Avec leur spectacle grandiose, So Floyd permettent ainsi de plonger ou de replonger dans l’univers foisonnant de Pink Floyd. Le programme aborde essentiellement des pièces des « best-sellers » du groupe. Ainsi, même pas la moitié de la discographie de Pink Floyd est passée en revue. On peut donc regretter l’absence de morceaux de Meddle, Animals, Obscured By Clouds mais également des albums de la période Syd Barrett. En effet, pour ne citer que Voivod parmi les nombreux groupes ayant fait des reprises de Pink Floyd, leur choix s’était porté sur « Astronomy Domine », monument du rock psychédélique, et « The Nile Song », curiosité dans la discographie du groupe et un excellent exemple de proto-metal.
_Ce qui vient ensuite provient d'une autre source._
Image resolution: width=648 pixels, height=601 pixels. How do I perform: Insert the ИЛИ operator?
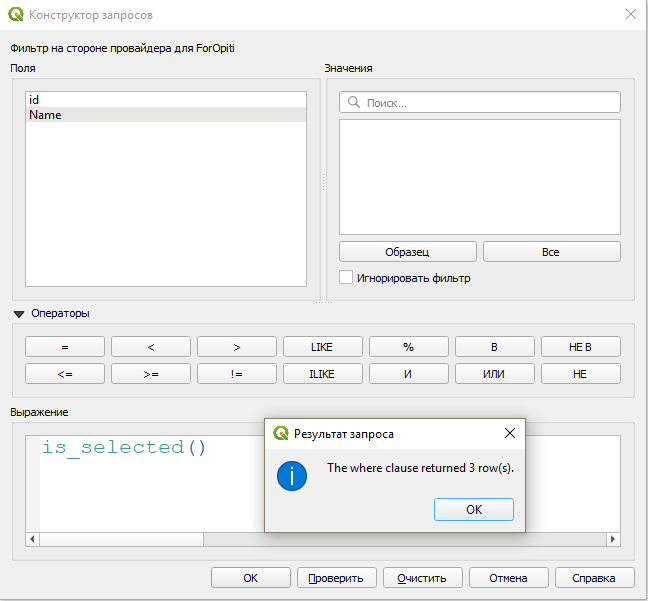pos(494,373)
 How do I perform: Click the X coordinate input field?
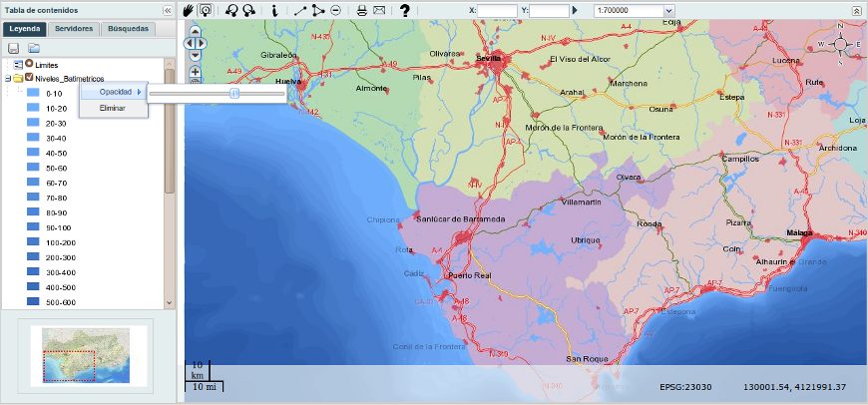(497, 10)
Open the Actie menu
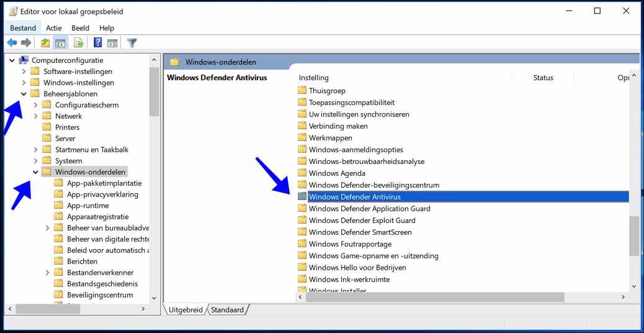Viewport: 644px width, 333px height. click(54, 28)
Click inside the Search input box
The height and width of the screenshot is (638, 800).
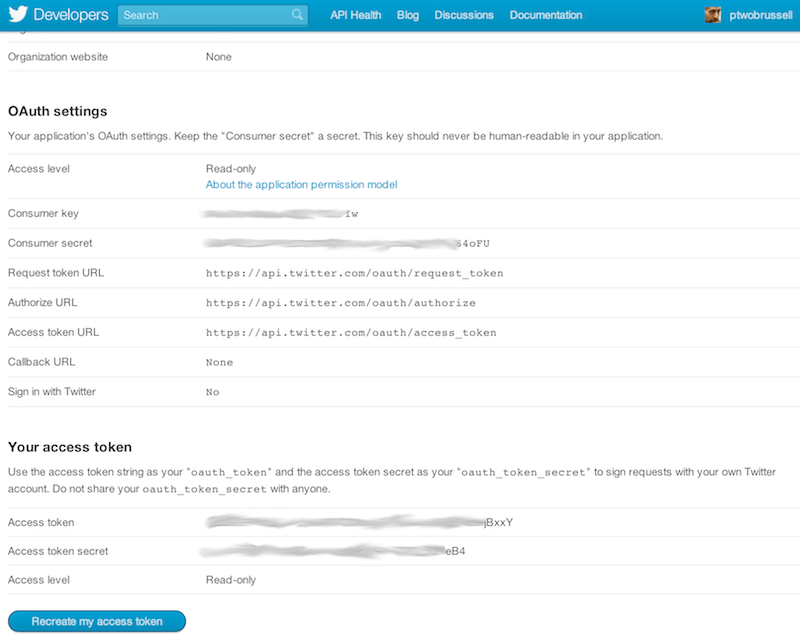coord(200,15)
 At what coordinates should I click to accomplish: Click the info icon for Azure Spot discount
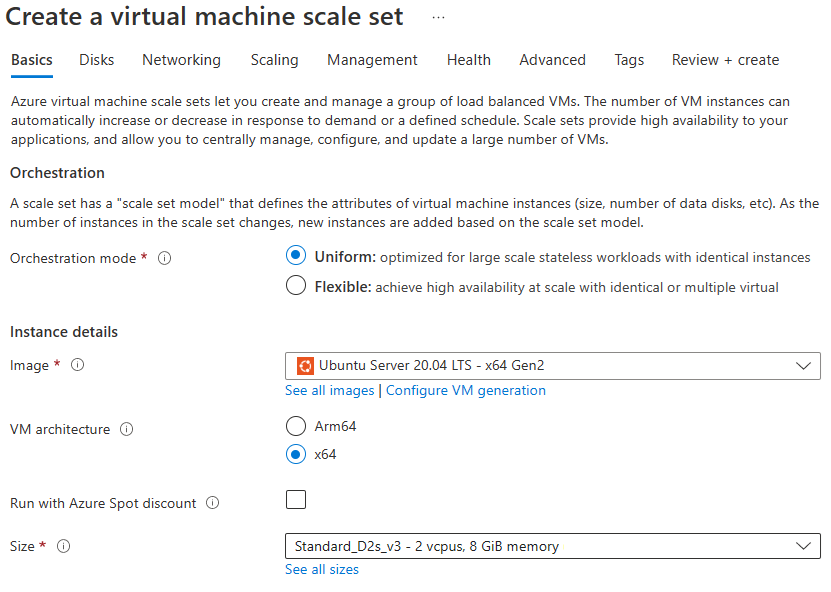[x=212, y=503]
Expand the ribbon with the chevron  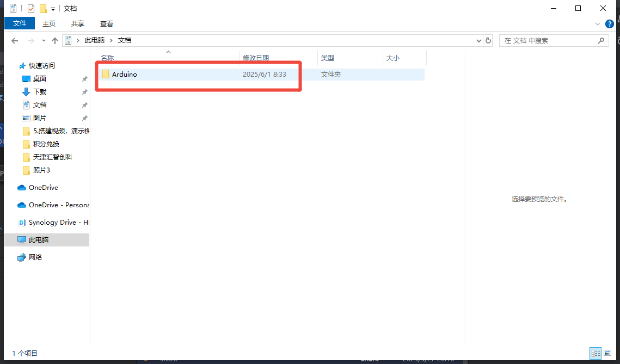point(598,24)
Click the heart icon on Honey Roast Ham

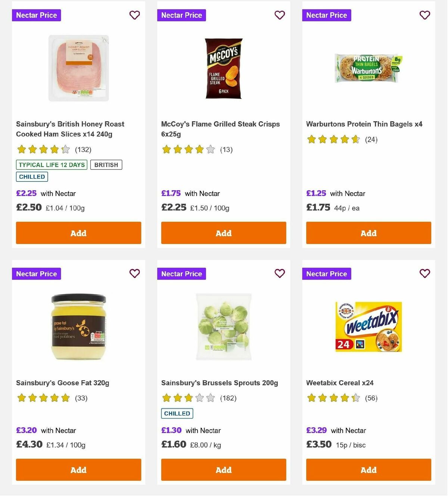(134, 15)
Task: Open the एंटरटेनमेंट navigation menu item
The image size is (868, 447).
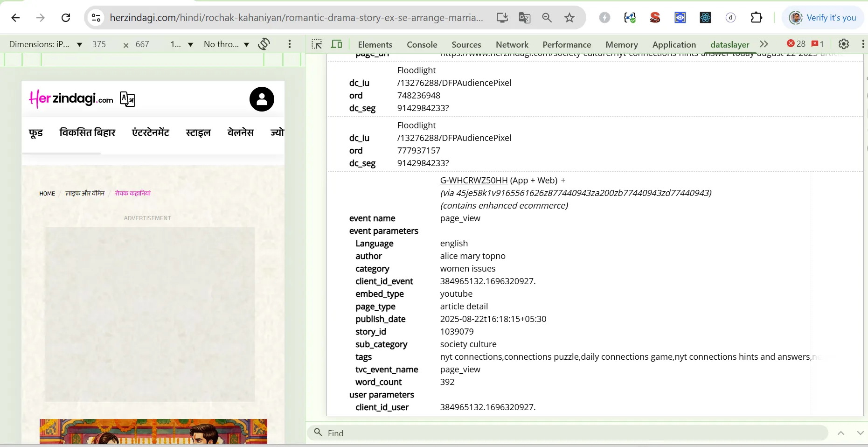Action: pyautogui.click(x=150, y=133)
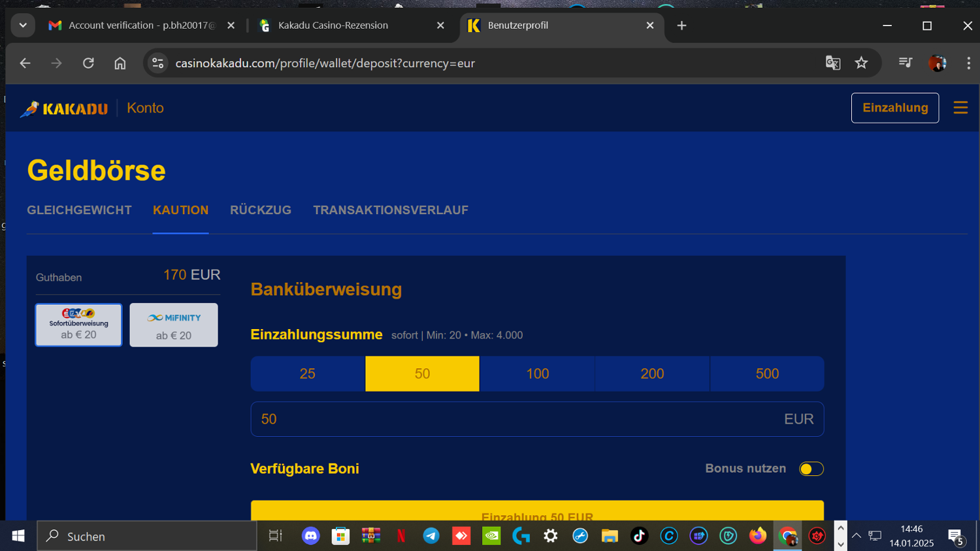The height and width of the screenshot is (551, 980).
Task: Open Chrome's three-dot menu
Action: coord(968,63)
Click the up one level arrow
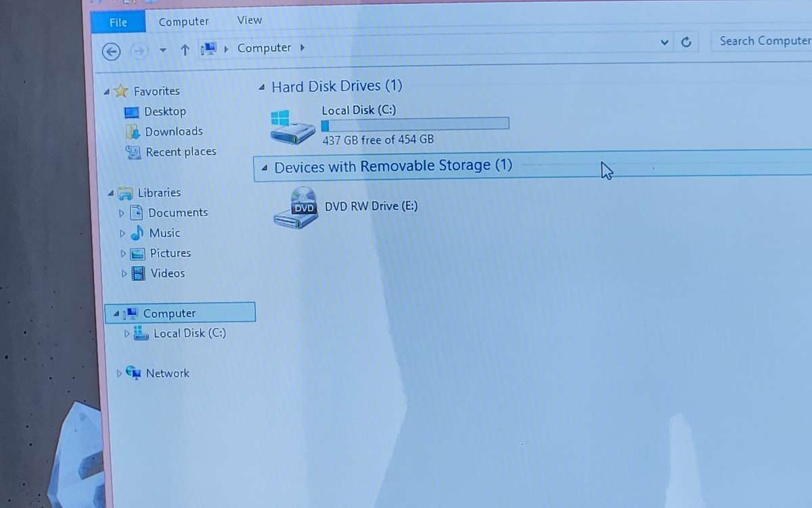Viewport: 812px width, 508px height. pos(185,48)
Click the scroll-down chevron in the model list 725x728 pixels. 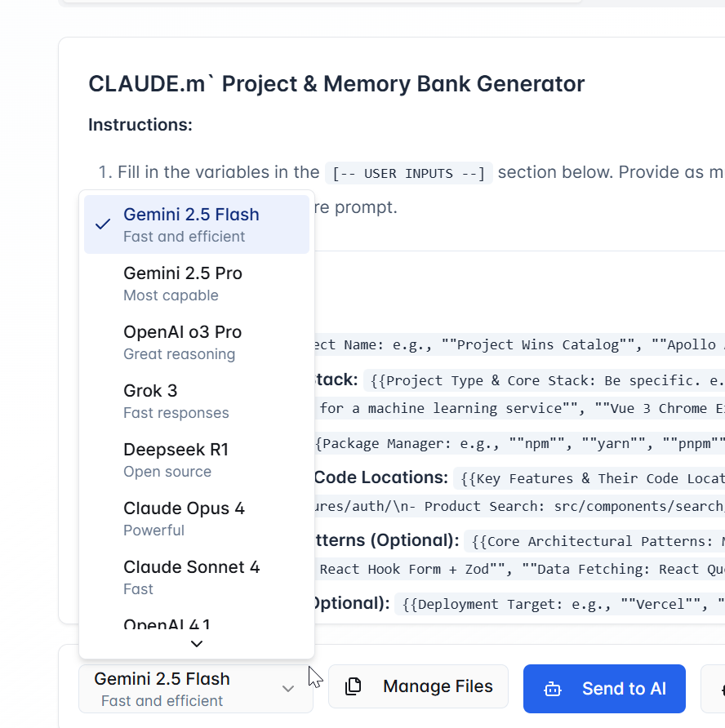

Pour autant, il faut reconnaître qu’il serait difficile de choisir le morceau de la set-list auquel il faudrait renoncer pour laisser la place à des titres d’autres disques non mis à l’honneur. En définitive, So Floyd a livré un show équilibré entre hommage à Pink Floyd et french touch plus personnelle. Ils ont fait vibrer la fibre sensible et nostalgique à fond et ça marche totalement. On s’y croirait et il n’y a aucune raison de bouder son plaisir d’avoir pu retrouver, l’espace de deux soirées, toute la magie floydienne. Les standing ovations spontanées de fin de concert en témoignent.